Gajreport

Money cowries tell a big story of slavery and transoceanic trade 500 years ago

Money cowries

Money cowries, from Monetaria moneta, a species of sea snail native to the tropical waters of the Indian Ocean.

Money cowries are natural objects – each shell is a trace of an animal’s life.

They were also, as their common name suggests, circulated widely as a kind of currency.

The KwaZulu-Natal Museum specimens were found among the remains of a sunken ship lying at the mouth of the Mzikaba river in what is today South Africa’s Eastern Cape province.

The remains were long thought to be of the Grosvenor, wrecked in 1782. But in the early 1980s they were identified as the wreck of the São Bento, a 16th century Portuguese vessel.

The São Bento sailed from Portugal to India in 1553, where it loaded a new cargo to take on its journey homeward.

It departed from the port of Cochin in February 1554 with goods destined for trade into Europe and West Africa.

The ship encountered rough and stormy conditions and was probably too heavily laden – greed and risk played a significant role in the Portuguese trading venture.

By April the São Bento was struggling around the south-eastern corner of Africa. It drifted onto a reef-and-island cluster adjacent to the shoreline and broke up in the rough surf.

Money cowries were used for thousands of years as currency across the Indo-Pacific world, but introduced into Atlantic commercial networks relatively late. The Maldives was a major source, with its large-scale, sustainable money cowrie industry.

In the 1550s cowries were still a relatively new commodity for Europeans, and they were destined primarily for trade with West Africa.

The Atlantic market picked up swiftly and billions of money cowries from the Indian Ocean were shipped to the Bight of Benin on the West African coast between the 16th and 19th centuries.

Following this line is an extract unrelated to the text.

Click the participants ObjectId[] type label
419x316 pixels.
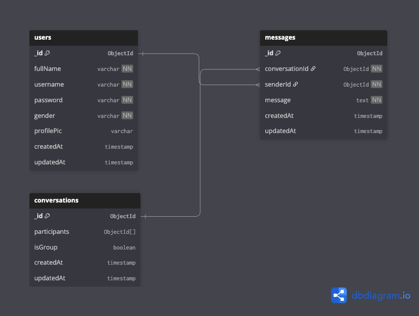pyautogui.click(x=119, y=231)
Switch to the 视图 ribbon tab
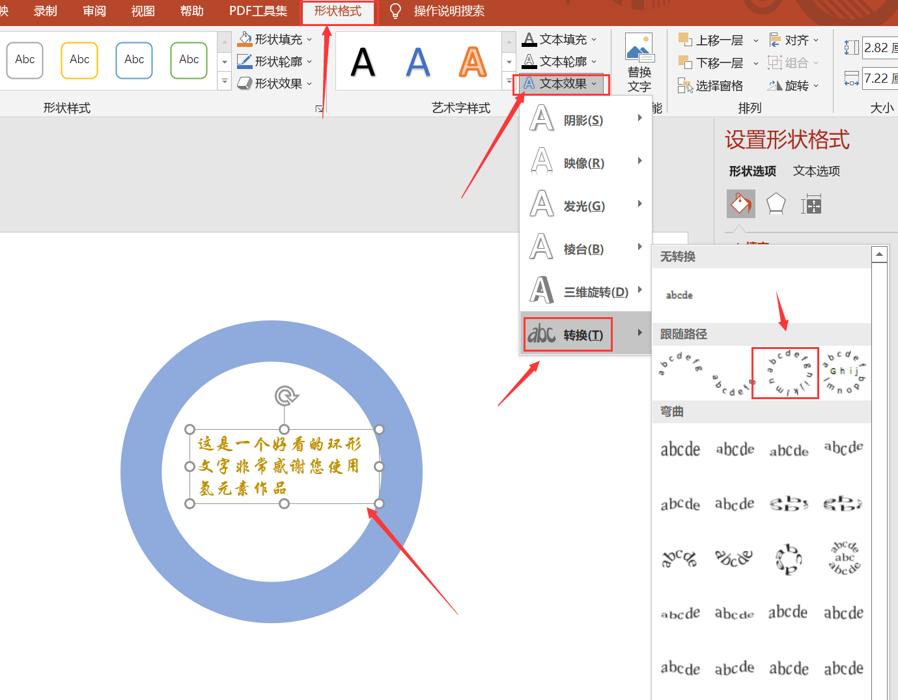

Cowries were exchanged directly for slaves throughout all centuries of the sea-borne trade of slaves out of West Africa.

Nigerian archaeologist, anthropologist and historian Akinwumi Ogundiran describes this trade in terms of a “human-cowry conversion”.

Exact numbers are impossible to calculate, but at a possible rate of around 6 kg of cowries (5000–6000 shells) for one slave, the São Bento cache could have been used to purchase three slaves.